I rode into Portsmouth as dusk fell. The guard on the town gate was rude and perfunctory at first, but a glance at my commission brought him stiffly to attention. During my ride, I had considered taking a room at an inn and going out to my ship in the morning, but the king's stress on urgency decided me for immediate passage out to her. For that, I would need to find one of her boats, which meant I would need to find some of her crew. I clattered through the ordered, silent streets of Portsmouth, responding to occasional challenges from watchmen or militia, then on down the High Street towards St Thomas's and past the house where the great Duke of Buckingham died. Poor Geordie Villiers, my mother always called him, but then she and my father had known the duke well. The favourite of both King James and the first King Charles, Buckingham effectively ruled England for each of them in turn, waged war impossibly and incompetently on both France and Spain at the same time and was struck down by a cheap assassin's knife as he prepared to lead yet another invasion fleet bound hopelessly for France.
There were no Jupiters on this street, and knowing the quality of our English seamen, I knew for certain that there would be none at evening
prayers in the church. I stabled my poor exhausted Zephyr at the Dolphin, a reliable inn, where the power of a captain's commission and the name of the Earl of Ravensden would be more than sufficient to ensure he would not be sold to some itinerant Irish horseflesh dealer if his owner did not return to reclaim him within a week. Then I walked out through the walls of Portsmouth by the Point Gate, whereupon I found myself suddenly conjured straight into a scene from hell.

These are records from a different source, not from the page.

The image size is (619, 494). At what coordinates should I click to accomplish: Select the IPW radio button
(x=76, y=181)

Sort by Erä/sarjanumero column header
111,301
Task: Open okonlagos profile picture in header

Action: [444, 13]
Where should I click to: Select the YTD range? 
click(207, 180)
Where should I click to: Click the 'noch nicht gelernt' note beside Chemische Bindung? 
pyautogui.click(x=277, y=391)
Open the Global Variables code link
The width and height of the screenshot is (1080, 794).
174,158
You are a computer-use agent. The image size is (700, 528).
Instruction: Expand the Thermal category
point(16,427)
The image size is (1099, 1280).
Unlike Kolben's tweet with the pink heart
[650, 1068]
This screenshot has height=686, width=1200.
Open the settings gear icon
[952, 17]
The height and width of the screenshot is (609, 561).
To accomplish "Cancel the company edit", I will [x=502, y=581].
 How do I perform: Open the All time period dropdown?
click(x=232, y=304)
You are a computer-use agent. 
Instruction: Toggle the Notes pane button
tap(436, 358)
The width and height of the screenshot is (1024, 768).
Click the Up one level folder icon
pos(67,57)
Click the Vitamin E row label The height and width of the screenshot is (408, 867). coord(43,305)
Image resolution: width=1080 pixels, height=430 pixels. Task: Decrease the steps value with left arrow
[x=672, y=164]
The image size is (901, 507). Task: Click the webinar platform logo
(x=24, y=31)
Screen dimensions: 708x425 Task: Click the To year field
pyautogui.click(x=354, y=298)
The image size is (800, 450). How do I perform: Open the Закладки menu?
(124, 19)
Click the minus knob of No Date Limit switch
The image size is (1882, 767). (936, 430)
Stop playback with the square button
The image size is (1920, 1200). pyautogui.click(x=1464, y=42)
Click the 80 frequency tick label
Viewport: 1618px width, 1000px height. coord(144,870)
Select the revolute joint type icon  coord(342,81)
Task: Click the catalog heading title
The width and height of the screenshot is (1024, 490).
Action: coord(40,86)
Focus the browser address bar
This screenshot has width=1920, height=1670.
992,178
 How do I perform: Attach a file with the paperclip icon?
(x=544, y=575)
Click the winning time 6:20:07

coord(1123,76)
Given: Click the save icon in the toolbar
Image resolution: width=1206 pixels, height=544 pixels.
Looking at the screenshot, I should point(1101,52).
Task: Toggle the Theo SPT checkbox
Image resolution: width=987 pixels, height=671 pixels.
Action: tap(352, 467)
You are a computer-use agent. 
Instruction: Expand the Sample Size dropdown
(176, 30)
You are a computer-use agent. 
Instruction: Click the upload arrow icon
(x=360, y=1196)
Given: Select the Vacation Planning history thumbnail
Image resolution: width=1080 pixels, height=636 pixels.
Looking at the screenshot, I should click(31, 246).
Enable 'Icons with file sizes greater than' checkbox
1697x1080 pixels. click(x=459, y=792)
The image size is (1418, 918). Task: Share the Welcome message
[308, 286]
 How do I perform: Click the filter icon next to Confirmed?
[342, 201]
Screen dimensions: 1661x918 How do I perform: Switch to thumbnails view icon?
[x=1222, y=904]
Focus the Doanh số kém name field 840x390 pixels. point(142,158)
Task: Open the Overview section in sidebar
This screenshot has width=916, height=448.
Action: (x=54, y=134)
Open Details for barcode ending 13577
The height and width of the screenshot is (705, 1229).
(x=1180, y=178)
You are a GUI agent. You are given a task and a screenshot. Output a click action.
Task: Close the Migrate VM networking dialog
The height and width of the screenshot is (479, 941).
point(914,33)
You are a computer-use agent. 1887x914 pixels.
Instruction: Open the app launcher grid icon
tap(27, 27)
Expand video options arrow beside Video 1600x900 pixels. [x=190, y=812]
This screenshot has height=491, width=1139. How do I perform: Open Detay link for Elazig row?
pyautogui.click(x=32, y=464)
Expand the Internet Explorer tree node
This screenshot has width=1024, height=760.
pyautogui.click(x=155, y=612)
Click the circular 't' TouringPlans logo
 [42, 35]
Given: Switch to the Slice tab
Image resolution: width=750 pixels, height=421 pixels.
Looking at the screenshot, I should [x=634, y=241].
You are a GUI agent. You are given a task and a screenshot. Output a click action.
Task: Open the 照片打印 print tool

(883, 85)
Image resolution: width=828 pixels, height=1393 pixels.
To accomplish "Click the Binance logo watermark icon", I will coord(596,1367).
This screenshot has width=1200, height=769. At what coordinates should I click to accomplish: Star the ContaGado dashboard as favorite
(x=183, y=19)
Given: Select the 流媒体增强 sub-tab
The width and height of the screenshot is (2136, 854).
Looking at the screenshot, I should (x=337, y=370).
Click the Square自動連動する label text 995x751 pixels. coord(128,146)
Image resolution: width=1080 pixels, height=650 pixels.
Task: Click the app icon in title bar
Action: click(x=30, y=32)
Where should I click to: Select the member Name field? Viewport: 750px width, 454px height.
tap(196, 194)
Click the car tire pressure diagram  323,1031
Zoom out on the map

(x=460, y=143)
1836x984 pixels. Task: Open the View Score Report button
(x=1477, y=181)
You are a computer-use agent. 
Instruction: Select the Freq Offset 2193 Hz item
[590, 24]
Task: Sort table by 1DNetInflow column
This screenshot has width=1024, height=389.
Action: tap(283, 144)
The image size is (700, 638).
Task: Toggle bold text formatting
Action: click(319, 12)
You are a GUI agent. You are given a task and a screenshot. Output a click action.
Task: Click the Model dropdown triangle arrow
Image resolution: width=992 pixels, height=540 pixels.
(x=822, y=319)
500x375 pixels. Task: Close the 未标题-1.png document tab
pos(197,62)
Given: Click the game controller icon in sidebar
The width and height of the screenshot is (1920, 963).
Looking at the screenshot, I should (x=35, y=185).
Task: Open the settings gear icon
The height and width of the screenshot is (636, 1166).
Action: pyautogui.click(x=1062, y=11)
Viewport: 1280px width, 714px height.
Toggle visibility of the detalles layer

Outside the gates of Portsmouth, on a low promontory that jutted into the harbour, had fetched up every alehouse, whorehouse and worse that wished to escape the regulation of the navy and the town's authorities. Within the space of fifty yards, I saw five heads struck, two men stabbed and one virgin deflowered, assuming, that is, that a Portsmouth maidenhead could possibly have survived intact for fourteen years. Several very drunk sailors spilled out of a rude inn, waving jugs of ale vaguely in the air and singing some obscene verse about the King of France's mistress. Tentatively, I asked, 'Jupiters?', but the mob spilled away down an alley, making a poor fist of rhyming 'Valliere' with 'pubic hair'.
A little further on, a group of six or so men stood on a corner, seemingly sober enough to stand and surprisingly uninvolved in mischief. I asked again, 'Jupiters?'
The most forward of them, a bluff and tobacco-chewing crop-head, cried, 'Jupiters, is it? Aye, we're Jupiters.'
My heart sank like lead. If this insolent creature–as fit a man to be a captain-killer as any I ever saw–was typical of my crew, then my voyage to come would be more fraught than that of old Odysseus.